Особенно мне нравятся деревянные спинки стульев и плетеный диван у окошка. Проходит не один круг мате, когда, наконец, мрак за окном освещают фары автомобиля. Входят Марсело и Мануэль, чтобы присоединиться к матепитию. Кажется, никого не волнует, что время уже за десять и нам предстоит ставить палатки в полной темноте. Разговоры. Это очень важная часть работы. О деле и о жизни. Люди, с которыми работают мои лесовики, целый день проводят в лесу и в работе на земле, каждая семья живет далеко от иной, и даже приехать в Койайке на какое-нибудь собрание для кампесинос для них – целое событие. Поговорить – это очень важно. И, конечно же, навернуть десяток кругов мате.

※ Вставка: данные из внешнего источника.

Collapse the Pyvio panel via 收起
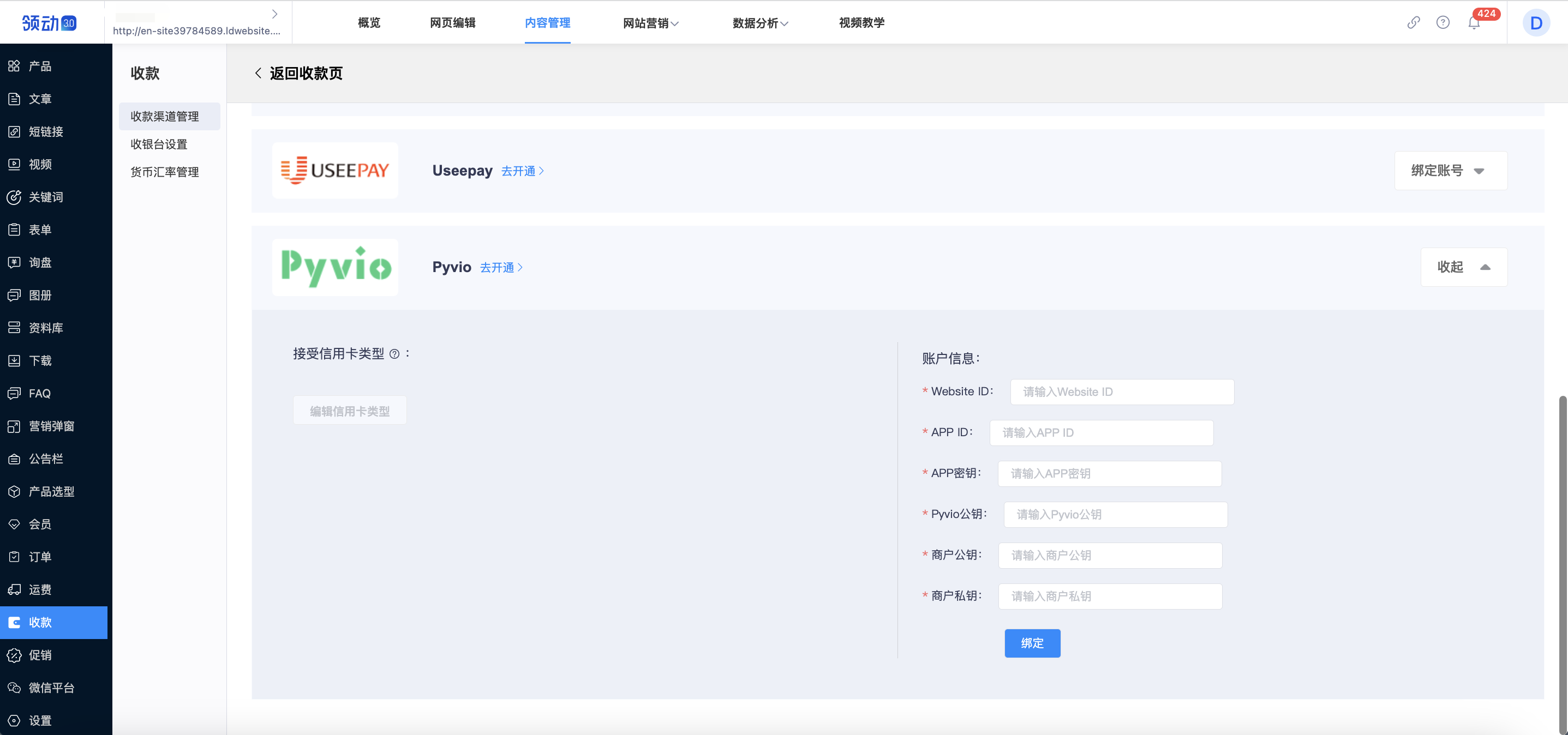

Полночь. Где-то рядом журчит река. Я устало брожу во мраке, пытаясь найти подход к воде. Мы встали около восьми и ездили по участкам до 11 ночи. Почти на ощупь поставлены палатки и разведен костер. Я поднимаю голову и замираю, погружаясь в звездное небо. Там, в этой необъятной безбрежной глубине, извиваются мириады светящихся существ. Если неотрывно смотреть на звезды, то кажется, что наиболее яркие из них приближаются, почти касаясь носа, а те, что поменьше, уходят вглубь. Небо приобретает трехмерность, а ты словно погружаешься в него, как в воду. А светящиеся звери плавно покачиваются вокруг. Я никогда в своей жизни не видела столько звезд! Даже в горах Кавказа. И звезды здесь совсем иные. Вон у гребня висит Южный крест, похожий на воздушного змея. Он, в противоположность нашей Медведице, указывает на юг. В другой стороне растянулся, держа одной рукой лук, небесный стрелок. И, конечно же, Млечная дорога простирается вдоль всего небосклона.
Подокарпусовый лес
Мы идем среди извилистых стволов вековых подокарпусов[9], продираясь сквозь их опавшие ветви и бамбуковый подлесок. Атмосфера совершенно отличается от нотофагусовых лесов, что мы обследовали ранее. Здесь прохладная влажность исходит, кажется, от самой каштановой коры этих деревьев, эндемиков Южного полушария. Кора их слоится, что является характерным признаком данного вида, и покрыта различными мхами и лишайниками, также свисающими с ветвей, придавая деревьям еще более зачарованный вид. Это совершенно волшебный лес. К сожалению, и он идет на отопление и постройку домов. Топить дома подокарпусом – уму непостижимо!
Приближаясь к последнему месту, мы встречаем хозяйку угодий, идущую с подругами куда-то по дороге. Большая удача, что мы ее заметили, а то ждать бы нам неизвестно сколько ее возвращения. Сигрид быстро запихивает меня к себе на колени, а рядом усаживает жену лесоруба. И вот такой веселой компанией мы отправляемся к великолепному деревянному домику. Рядом с ним бегают куры и утки, за углом притаились два жирных хряка. На заднем дворе футбольное поле и округлое строение наподобие чума.